== Segment start ==

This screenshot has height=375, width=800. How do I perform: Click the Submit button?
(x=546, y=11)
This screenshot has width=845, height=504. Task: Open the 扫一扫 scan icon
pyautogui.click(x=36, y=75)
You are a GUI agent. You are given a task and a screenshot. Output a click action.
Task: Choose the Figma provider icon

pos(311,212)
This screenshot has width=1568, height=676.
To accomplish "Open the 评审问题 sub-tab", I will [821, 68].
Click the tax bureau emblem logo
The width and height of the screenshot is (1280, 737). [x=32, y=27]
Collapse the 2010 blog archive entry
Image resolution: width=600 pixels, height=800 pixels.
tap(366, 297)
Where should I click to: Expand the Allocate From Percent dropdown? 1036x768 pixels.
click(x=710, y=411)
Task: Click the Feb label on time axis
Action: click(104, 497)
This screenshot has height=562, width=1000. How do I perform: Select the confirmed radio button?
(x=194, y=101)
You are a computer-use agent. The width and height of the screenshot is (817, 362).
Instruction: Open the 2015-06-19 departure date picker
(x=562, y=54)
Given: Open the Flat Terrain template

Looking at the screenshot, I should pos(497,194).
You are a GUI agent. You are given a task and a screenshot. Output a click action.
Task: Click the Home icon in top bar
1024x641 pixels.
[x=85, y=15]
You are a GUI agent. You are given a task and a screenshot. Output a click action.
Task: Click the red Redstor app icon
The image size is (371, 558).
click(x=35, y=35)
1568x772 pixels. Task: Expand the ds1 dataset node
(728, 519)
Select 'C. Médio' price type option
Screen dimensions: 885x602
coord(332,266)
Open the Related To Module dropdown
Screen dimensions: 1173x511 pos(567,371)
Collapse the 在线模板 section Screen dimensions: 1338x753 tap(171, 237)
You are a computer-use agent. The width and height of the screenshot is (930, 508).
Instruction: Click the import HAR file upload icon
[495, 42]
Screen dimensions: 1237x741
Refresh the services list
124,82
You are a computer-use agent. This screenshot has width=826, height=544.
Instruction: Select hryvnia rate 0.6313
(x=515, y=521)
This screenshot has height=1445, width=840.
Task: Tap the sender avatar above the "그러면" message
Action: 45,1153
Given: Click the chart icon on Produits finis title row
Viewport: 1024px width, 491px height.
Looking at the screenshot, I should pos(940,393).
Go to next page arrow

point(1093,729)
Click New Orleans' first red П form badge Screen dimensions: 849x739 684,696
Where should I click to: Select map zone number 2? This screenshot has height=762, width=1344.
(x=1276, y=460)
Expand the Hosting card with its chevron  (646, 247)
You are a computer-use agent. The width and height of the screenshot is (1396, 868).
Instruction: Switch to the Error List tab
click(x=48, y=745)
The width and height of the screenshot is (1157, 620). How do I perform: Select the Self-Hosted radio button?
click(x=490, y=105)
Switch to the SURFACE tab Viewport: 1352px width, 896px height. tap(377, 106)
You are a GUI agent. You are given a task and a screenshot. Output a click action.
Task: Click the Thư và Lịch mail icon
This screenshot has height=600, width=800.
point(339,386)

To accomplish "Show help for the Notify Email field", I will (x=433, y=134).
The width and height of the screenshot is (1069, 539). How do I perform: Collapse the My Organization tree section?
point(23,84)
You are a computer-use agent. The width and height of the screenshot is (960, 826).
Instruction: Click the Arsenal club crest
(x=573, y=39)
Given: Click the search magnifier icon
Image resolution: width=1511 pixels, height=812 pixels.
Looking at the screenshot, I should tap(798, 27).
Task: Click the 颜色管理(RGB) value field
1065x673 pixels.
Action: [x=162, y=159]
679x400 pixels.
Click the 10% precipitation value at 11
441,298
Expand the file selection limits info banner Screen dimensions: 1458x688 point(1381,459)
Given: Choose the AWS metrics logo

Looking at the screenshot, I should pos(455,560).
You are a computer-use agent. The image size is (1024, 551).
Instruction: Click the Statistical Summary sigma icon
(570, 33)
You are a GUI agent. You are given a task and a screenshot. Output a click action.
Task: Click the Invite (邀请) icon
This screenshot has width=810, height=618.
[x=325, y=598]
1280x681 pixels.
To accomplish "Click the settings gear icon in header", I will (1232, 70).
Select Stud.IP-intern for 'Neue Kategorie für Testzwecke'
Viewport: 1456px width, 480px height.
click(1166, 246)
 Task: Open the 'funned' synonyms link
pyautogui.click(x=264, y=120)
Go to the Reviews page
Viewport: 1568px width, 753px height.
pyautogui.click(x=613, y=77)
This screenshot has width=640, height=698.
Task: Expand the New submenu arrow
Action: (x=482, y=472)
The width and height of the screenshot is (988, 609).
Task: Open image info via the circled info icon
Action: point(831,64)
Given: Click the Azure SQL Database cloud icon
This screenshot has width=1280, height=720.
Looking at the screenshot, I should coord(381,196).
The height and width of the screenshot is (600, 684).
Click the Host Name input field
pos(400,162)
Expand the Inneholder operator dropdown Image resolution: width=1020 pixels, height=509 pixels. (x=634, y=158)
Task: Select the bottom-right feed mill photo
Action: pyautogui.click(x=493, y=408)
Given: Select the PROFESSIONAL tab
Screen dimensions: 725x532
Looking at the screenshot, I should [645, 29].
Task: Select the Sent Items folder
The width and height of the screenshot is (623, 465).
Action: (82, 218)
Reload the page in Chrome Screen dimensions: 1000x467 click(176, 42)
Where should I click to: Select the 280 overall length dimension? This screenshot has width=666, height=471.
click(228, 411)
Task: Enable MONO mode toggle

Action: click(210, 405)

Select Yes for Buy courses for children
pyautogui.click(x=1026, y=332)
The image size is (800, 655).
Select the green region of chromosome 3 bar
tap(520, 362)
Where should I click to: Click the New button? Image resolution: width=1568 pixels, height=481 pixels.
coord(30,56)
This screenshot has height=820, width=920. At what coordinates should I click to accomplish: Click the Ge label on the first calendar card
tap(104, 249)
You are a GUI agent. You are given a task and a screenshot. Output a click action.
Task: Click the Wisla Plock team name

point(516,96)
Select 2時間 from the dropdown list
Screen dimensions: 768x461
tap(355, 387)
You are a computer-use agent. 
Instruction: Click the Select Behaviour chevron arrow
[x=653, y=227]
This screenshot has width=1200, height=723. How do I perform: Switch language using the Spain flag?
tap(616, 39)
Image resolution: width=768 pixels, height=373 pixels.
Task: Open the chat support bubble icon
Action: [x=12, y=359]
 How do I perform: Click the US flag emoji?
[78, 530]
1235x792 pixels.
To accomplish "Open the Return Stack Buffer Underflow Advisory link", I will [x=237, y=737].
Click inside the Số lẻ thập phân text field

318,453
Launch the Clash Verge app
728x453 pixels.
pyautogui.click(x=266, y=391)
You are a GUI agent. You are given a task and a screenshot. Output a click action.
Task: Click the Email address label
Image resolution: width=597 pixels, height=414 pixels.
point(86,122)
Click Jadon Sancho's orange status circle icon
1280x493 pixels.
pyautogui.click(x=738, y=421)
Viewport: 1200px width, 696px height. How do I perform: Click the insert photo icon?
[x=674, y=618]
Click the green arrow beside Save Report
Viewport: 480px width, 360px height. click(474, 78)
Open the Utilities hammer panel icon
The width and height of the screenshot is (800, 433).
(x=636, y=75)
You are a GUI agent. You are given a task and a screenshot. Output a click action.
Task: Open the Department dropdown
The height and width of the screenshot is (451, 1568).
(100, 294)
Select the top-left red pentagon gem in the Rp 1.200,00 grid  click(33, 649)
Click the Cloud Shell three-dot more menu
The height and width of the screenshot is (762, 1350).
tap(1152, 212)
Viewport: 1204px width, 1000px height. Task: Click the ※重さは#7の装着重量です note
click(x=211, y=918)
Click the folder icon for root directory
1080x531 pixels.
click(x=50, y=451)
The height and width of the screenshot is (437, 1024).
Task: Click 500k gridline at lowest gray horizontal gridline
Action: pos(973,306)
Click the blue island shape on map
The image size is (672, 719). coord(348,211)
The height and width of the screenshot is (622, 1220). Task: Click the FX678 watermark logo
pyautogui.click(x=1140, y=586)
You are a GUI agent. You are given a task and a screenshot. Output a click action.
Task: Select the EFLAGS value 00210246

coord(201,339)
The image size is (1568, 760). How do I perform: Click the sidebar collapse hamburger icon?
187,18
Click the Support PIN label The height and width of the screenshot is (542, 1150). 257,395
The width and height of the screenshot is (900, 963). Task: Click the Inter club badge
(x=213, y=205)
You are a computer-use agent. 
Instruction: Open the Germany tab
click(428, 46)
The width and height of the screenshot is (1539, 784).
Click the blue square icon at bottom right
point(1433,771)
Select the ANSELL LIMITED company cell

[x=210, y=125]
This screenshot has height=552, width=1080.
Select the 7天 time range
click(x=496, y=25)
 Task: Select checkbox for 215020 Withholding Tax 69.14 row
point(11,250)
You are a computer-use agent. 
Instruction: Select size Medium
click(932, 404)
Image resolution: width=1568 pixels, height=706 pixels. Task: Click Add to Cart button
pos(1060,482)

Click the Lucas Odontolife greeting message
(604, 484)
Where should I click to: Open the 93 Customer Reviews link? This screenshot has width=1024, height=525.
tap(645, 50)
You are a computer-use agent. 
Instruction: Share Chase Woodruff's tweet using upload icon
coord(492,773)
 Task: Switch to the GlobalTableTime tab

== Segment end ==

- WHAT THE TASK REQUIRES:
Everything above from the line containing "Click New Orleans'" down to the line containing "Expand the file" should be copied exactly, both end lines included, and nothing else.

- WRITTEN RESPONSE:
Click New Orleans' first red П form badge Screen dimensions: 849x739 684,696
Where should I click to: Select map zone number 2? This screenshot has height=762, width=1344.
(x=1276, y=460)
Expand the Hosting card with its chevron  (646, 247)
You are a computer-use agent. The width and height of the screenshot is (1396, 868).
Instruction: Switch to the Error List tab
click(x=48, y=745)
The width and height of the screenshot is (1157, 620). How do I perform: Select the Self-Hosted radio button?
click(x=490, y=105)
Switch to the SURFACE tab Viewport: 1352px width, 896px height. tap(377, 106)
You are a GUI agent. You are given a task and a screenshot. Output a click action.
Task: Click the Thư và Lịch mail icon
This screenshot has height=600, width=800.
point(339,386)

To accomplish "Show help for the Notify Email field", I will (x=433, y=134).
The width and height of the screenshot is (1069, 539). How do I perform: Collapse the My Organization tree section?
point(23,84)
You are a computer-use agent. The width and height of the screenshot is (960, 826).
Instruction: Click the Arsenal club crest
(x=573, y=39)
Given: Click the search magnifier icon
Image resolution: width=1511 pixels, height=812 pixels.
Looking at the screenshot, I should tap(798, 27).
Task: Click the 颜色管理(RGB) value field
1065x673 pixels.
Action: [x=162, y=159]
679x400 pixels.
Click the 10% precipitation value at 11
441,298
Expand the file selection limits info banner Screen dimensions: 1458x688 point(1381,459)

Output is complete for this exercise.